Enzyme immobilization in a photosensitive conducting polymer bearing azobenzene in the main chain

A new photosensitive and thermosensitive monomer, namely bis(4-(3-thienyl ethylene)-oxycarbonyl)diazobenzene (TDAZO), was synthesized. The photochemical and thermal cis–trans isomerization of the monomer has been investigated. The rate constants of the photoisomerization of TDAZO in ACN and DCM were 0.195 and 0.308 min^?1, respectively. For spectroelectrochemical investigation and enzyme immobilization application, TDAZO copolymerized with thiophene and pyrrole.
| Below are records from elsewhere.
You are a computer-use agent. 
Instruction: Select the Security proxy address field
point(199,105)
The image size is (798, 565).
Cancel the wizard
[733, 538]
Electrochemical and spectroelectrochemical properties of P(TDAZO-co-Th) were investigated and invertase was immobilized in P(TDAZO-co-Py) copolymer. Immobilization of enzymes was carried out by the entrapment of the enzyme in conducting polymer matrices during electrochemical polymerization of pyrrole through thiophene moieties of the TDAZO. Optimum conditions for this electrode, such as pH, temperature, kinetic parameters (K _m and V _max) and operational stability were investigated. Kinetic parameters invertase-immobilized in copolymer were smaller than free enzyme. The optimum operational temperature was 10 °C higher for immobilized enzyme than that of the free enzyme. Due to strong interaction between enzyme and diazo group in the polymer main chain, thermal, pH and operational stability of enzyme has been enhanced.